Mayo Clinic Indicates Age Has Distinct Influences on Sex-Related Outcomes After Heart Attack

0
149

Researchers at the Mayo Clinic have found ways that the sex and age of an individual can play a large part in who experiences a heart attack, the methods used to treat these heart attacks, and the eventual post hospital outcomes of the people who experience heart attacks, according to a press release.

The objective of this study was to determine whether age is a key factor in sex-related differences among patients who experienced a heart attack. Using public all-payer hospitalization data from the Nationwide Inpatient Sample, the research team evaluated more than 6.7 million hospitalization records for heart attacks. The researchers then categorized the information by sex and divided the patients into 4 age categories: under 45 years of age, 45 to 64 years of age, 65 to 84 years of age, and over 84 years of age.

Patients were further categorized by the type of their heart attack to fully compare the treatment given. With an ST elevation myocardial infarction (STEMI) heart attack, there is a complete blockage of an artery supplying blood to the heart.
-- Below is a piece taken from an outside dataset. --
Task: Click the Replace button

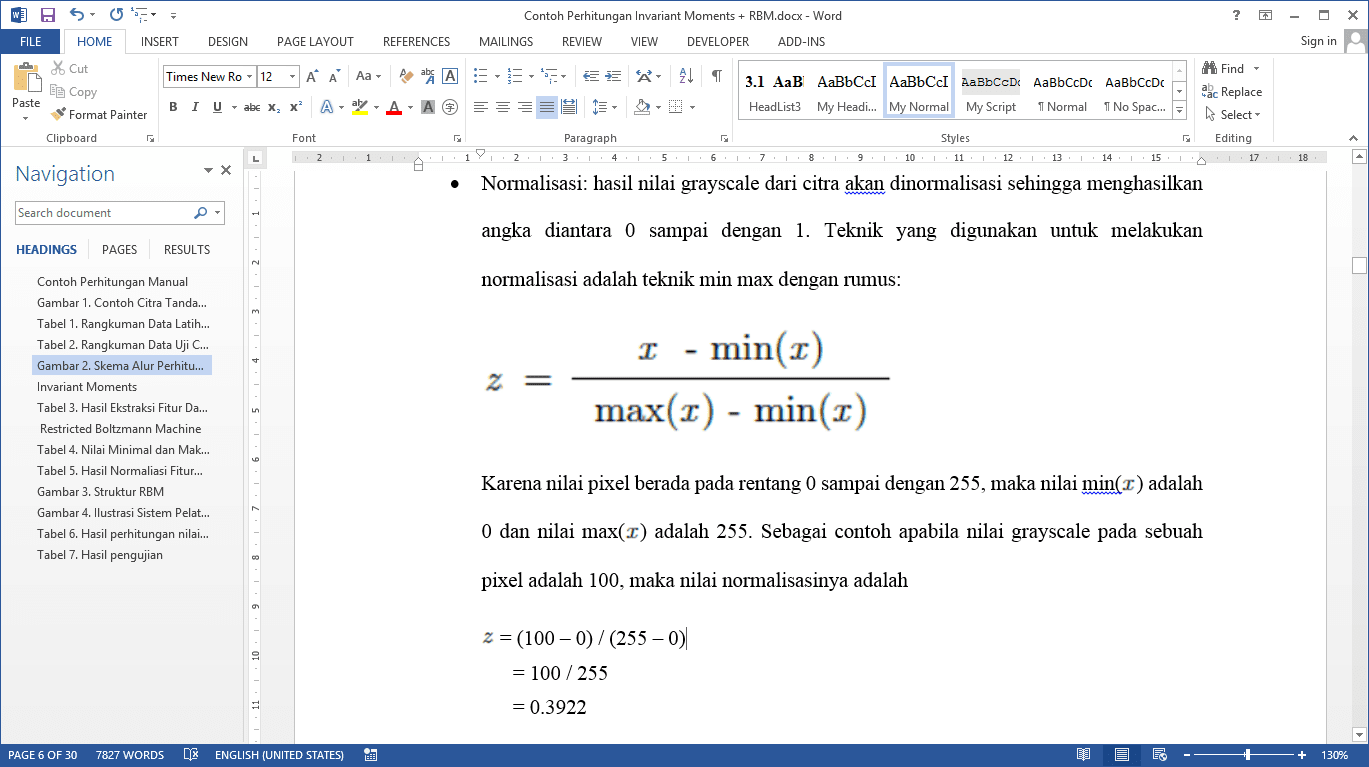Action: click(x=1232, y=92)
With a non-STEMI (NSTEMI) heart attack, there is no ST elevation, but there is typically a significant but partial artery blockage, according to the study authors.

Women had fewer acute heart attacks than men across all age groups. However, because there are more women than men over 84 years of age, more women had heart attacks in that age group. In the NSTEMI and STEMI groups, women had distinctive differences in their risk profiles for heart disease compared with men.
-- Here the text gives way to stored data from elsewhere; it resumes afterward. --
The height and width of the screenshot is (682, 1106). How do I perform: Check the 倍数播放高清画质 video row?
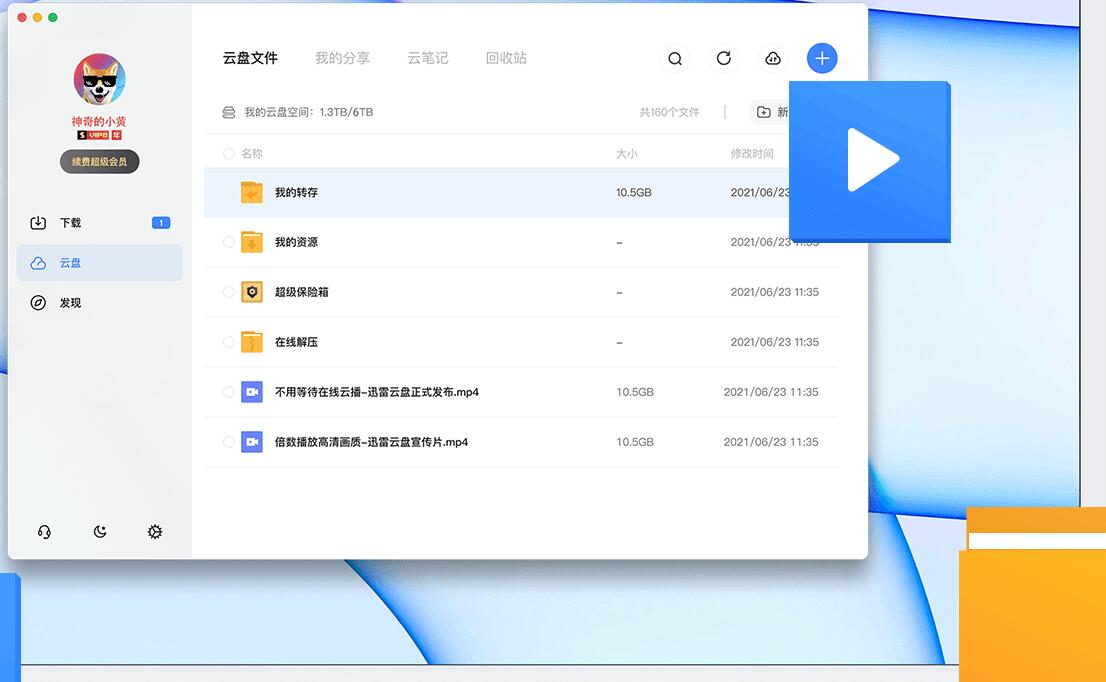pyautogui.click(x=226, y=441)
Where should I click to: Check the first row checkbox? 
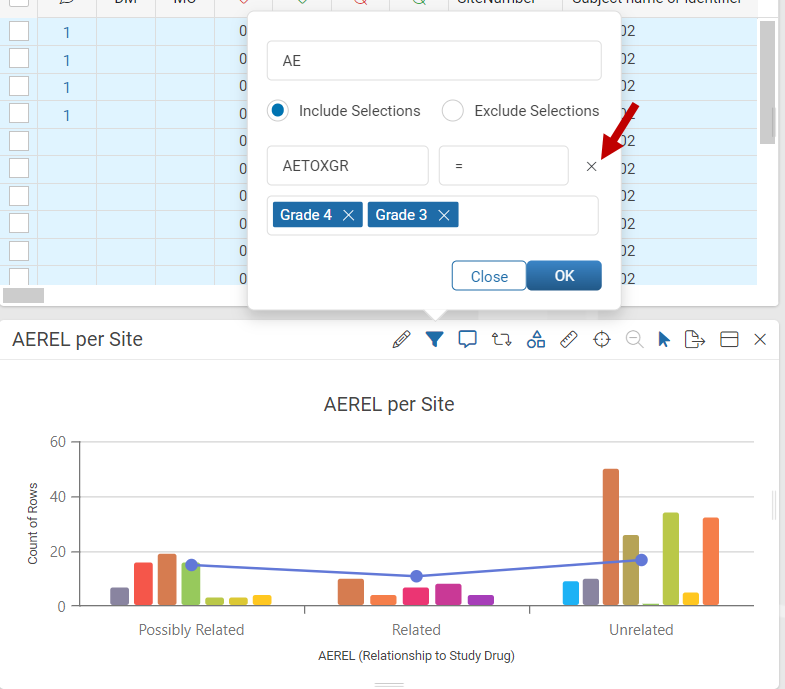(19, 31)
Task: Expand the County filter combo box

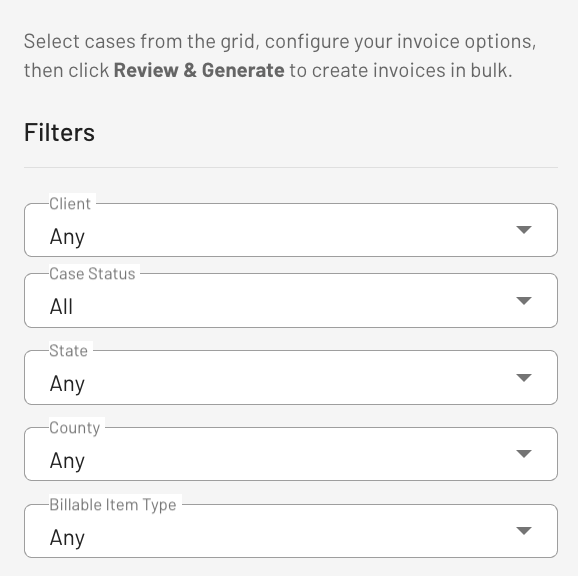Action: click(290, 454)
Further, women were more likely to have hypertension, diabetes, anemia, atrial fibrillation, chronic lung disease, and previous stroke. Women were also less likely than men to have had a previous heart attack and less likely to have an implantable defibrillator, a previous revascularization or experience cardiogenic shock, according to the study authors.

The data show a clear difference between the sexes for managing a heart attack in the hospital. In the NSTEMI group, women of any age were less likely than men to undergo coronary angiography imaging of the heart’s blood vessels, angioplasty to open clogged arteries with a balloon catheter, coronary artery bypass grafting to redirect blood flow, or receive mechanical circulatory support.

In the STEMI group, women were also less likely to have coronary angiography or primary angioplasty or receive mechanical circulatory support in all age groups. Compared with men, the data show that worse hospital outcomes among women are confined to those who are younger. In the NSTEMI group, women under 65 years of age were more likely than men to die at the hospital because of their heart attack.

This difference in mortality in women versus men also was observed in patients under 85 years of age in the STEMI group. For both categories of heart attack, younger women were more likely to have vascular complications and major bleeds, although the same was not true for stroke and acute kidney injury.

“These data suggest that younger women are particularly at higher risk of major complications after a heart attack and therefore should be the focus of further research to identify strategies to mitigate this increased risk,” said first study author Mohamad Adnan Alkhouli, MD, in a press release.

REFERENCE
Mayo Clinic study indicates age has distinct influences on sex-related outcomes after heart attack. Mayo Clinic.